• [WHAT TO WORK ON]
Give the lines of the material verbatim, from the first line to the line with "Media Enquiries (522, 586)", including both.

• [RECORDED INFORMATION]
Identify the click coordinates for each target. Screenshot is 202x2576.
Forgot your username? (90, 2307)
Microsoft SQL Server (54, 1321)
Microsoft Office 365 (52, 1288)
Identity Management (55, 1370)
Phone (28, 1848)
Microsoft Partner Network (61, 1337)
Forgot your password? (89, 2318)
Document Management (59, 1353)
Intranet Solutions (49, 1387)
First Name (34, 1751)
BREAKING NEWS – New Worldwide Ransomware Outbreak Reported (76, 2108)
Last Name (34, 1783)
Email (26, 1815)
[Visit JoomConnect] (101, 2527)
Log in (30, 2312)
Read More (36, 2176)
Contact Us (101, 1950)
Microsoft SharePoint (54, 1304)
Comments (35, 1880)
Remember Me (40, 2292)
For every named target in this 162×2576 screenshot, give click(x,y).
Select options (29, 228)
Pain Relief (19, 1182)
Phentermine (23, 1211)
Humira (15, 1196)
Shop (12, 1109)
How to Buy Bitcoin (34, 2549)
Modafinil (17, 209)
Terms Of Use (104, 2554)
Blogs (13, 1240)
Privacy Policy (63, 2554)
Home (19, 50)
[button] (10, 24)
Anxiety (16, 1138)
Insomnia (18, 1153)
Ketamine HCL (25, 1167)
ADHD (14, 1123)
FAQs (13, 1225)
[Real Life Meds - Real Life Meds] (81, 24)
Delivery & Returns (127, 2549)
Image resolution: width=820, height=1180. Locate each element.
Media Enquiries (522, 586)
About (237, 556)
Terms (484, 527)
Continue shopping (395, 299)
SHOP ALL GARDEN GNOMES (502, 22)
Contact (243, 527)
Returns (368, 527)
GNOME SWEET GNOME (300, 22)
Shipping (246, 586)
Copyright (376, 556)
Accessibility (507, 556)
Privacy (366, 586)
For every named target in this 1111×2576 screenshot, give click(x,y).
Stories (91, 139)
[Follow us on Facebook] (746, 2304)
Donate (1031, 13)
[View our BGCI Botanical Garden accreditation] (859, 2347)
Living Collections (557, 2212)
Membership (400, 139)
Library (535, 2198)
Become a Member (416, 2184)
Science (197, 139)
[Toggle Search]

• [REPLY TO THE EXERCISE]
Identify the click coordinates for each target. Screenshot is 202x2576.
Forgot your username? (90, 2307)
Microsoft SQL Server (54, 1321)
Microsoft Office 365 (52, 1288)
Identity Management (55, 1370)
Phone (28, 1848)
Microsoft Partner Network (61, 1337)
Forgot your password? (89, 2318)
Document Management (59, 1353)
Intranet Solutions (49, 1387)
First Name (34, 1751)
BREAKING NEWS – New Worldwide Ransomware Outbreak Reported (76, 2108)
Last Name (34, 1783)
Email (26, 1815)
[Visit JoomConnect] (101, 2527)
Log in (30, 2312)
Read More (36, 2176)
Contact Us (101, 1950)
Microsoft SharePoint (54, 1304)
Comments (35, 1880)
Remember Me (40, 2292)
For every named target in this 162×2576 screenshot, give click(x,y).
Select options (29, 228)
Pain Relief (19, 1182)
Phentermine (23, 1211)
Humira (15, 1196)
Shop (12, 1109)
How to Buy Bitcoin (34, 2549)
Modafinil (17, 209)
Terms Of Use (104, 2554)
Blogs (13, 1240)
Privacy Policy (63, 2554)
Home (19, 50)
[button] (10, 24)
Anxiety (16, 1138)
Insomnia (18, 1153)
Ketamine HCL (25, 1167)
ADHD (14, 1123)
FAQs (13, 1225)
[Real Life Meds - Real Life Meds] (81, 24)
Delivery & Returns (127, 2549)
Image resolution: width=820, height=1180. Locate each element.
Media Enquiries (522, 586)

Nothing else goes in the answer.